Le Service de l’habitation a décelé dernièrement un stratagème utilisé par des vendeurs et des acheteurs potentiels pour gonfler les prix de vente de propriétés soumises au droit de préemption, mais les vérifications n’ont pas révélé d’irrégularité dans ce cas-ci.

Le coût de la démolition de l’immeuble, qui devrait être faite d’ici la fin de l’année, est estimé à 500 000 $.
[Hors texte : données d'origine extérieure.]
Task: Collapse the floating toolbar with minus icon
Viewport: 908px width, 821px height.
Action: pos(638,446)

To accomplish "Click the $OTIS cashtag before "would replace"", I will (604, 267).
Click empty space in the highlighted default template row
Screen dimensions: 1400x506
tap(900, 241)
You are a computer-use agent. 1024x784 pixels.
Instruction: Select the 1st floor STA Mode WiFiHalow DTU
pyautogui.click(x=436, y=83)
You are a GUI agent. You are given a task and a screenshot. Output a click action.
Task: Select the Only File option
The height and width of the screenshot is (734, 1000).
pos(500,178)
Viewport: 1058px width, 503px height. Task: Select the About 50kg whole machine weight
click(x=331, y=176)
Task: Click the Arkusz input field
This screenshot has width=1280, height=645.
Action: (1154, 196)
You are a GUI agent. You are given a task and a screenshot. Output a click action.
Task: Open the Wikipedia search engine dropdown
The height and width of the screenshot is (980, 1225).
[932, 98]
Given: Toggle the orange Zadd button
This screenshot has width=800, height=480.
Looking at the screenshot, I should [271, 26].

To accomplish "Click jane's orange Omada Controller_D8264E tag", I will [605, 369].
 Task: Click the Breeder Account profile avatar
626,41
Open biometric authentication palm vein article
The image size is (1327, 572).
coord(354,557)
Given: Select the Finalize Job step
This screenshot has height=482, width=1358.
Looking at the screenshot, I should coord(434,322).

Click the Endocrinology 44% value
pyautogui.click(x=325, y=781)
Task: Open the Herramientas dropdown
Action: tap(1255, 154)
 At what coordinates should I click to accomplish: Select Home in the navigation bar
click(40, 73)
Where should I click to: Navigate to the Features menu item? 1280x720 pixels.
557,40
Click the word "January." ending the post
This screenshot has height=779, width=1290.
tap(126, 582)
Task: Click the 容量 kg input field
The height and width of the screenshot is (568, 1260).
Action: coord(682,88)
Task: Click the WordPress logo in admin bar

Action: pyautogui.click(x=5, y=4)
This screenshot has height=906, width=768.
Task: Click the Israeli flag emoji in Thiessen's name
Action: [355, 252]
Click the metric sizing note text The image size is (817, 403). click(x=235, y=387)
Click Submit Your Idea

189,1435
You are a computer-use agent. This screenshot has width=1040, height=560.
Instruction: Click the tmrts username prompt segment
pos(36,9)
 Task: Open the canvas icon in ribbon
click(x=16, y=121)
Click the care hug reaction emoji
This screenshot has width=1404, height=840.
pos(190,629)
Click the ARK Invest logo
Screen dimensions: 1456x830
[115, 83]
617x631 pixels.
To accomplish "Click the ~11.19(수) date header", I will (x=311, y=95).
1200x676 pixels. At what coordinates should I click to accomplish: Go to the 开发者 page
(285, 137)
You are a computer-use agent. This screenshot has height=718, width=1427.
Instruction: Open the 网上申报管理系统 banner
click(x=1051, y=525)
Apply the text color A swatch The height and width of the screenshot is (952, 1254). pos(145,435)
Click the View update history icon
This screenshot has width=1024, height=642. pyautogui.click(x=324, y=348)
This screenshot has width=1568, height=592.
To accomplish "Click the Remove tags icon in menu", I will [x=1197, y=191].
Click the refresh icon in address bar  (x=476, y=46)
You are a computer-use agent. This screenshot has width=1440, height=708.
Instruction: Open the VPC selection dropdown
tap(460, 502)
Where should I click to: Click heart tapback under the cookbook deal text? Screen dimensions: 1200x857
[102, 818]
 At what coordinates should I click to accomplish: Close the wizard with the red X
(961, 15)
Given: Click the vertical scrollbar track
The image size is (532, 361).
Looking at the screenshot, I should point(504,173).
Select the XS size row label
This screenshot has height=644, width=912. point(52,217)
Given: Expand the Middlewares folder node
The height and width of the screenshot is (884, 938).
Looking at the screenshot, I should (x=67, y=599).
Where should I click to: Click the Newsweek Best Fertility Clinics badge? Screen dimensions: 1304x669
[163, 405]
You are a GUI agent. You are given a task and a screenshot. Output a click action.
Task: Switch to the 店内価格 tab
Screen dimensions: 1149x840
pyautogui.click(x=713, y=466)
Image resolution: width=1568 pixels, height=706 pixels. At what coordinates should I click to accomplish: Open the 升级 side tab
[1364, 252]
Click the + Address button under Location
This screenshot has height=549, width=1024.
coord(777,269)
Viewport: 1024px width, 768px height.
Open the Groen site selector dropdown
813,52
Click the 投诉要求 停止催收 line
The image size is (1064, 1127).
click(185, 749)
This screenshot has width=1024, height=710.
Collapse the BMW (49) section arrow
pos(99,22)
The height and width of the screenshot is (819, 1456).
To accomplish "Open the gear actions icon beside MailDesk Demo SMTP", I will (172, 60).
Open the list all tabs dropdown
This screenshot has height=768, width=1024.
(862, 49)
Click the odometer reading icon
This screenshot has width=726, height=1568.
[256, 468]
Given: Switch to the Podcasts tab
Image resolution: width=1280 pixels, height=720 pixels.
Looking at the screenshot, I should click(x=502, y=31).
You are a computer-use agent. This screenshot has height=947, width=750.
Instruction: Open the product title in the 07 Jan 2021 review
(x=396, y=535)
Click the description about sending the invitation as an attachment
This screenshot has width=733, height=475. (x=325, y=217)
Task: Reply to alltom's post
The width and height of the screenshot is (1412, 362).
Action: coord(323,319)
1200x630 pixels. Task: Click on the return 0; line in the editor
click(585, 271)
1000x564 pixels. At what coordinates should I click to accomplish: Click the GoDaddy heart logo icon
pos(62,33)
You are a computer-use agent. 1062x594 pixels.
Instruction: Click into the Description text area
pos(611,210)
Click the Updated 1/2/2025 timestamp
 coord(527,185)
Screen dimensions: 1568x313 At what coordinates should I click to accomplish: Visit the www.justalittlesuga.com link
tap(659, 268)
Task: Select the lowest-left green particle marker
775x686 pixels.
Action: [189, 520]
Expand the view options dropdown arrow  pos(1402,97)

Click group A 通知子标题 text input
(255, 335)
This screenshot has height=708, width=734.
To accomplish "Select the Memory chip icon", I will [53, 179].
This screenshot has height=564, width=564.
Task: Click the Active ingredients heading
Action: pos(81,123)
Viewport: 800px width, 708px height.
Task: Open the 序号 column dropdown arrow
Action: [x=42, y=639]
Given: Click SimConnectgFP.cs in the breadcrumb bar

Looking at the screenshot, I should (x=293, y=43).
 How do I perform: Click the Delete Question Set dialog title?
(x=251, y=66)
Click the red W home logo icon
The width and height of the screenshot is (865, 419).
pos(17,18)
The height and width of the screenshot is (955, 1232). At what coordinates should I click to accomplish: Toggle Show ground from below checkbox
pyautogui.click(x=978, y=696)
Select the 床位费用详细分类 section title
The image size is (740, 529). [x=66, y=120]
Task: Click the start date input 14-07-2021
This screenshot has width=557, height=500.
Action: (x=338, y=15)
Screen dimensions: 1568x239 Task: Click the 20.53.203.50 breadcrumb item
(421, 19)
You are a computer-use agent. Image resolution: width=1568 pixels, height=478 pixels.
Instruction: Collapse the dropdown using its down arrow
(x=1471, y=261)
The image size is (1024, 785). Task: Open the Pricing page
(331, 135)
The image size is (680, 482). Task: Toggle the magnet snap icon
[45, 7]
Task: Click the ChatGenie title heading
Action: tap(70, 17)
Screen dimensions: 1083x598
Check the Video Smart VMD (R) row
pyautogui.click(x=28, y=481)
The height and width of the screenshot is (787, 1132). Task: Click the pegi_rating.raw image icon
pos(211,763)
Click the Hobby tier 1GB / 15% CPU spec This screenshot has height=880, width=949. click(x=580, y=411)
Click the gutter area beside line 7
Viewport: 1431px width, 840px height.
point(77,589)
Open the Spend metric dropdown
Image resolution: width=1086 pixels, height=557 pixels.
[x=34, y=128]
« Le Service de l’environnement juge que le potentiel de contamination des sols est élevé en raison de la présence d’un ancien garage de mécanique qui aurait opéré pendant des années des appareils de levage hydraulique à l’huile et des travaux de peinture et de débosselage. Un réservoir souterrain d’essence pourrait se trouver encore sur place et l’eau souterraine pourrait être contaminée aux hydrocarbures pétroliers. De plus, compte tenu de l’année de construction du bâtiment existant, il n’est pas exclu qu’il puisse comporter des matières préoccupantes telles que de l’amiante et de la peinture au plomb dont il faudra tenir compte lors d’une rénovation ou d’une déconstruction », indiquent les documents municipaux présentés aux élus lors d’une séance extraordinaire du comité exécutif.

Après le nettoyage du site, le projet de construction sera confié à un OBNL en habitation, conclut la Ville.

« Alors que la crise du logement affecte de plein fouet les ménages montréalais, nous sommes fiers d’accélérer les acquisitions qui contribuent à placer des unités à l’abri de la spéculation. Grâce à cette acquisition, des unités resteront abordables pour les prochaines décennies dans un secteur central de Montréal, près des services et des transports collectifs », a dit M. Charron.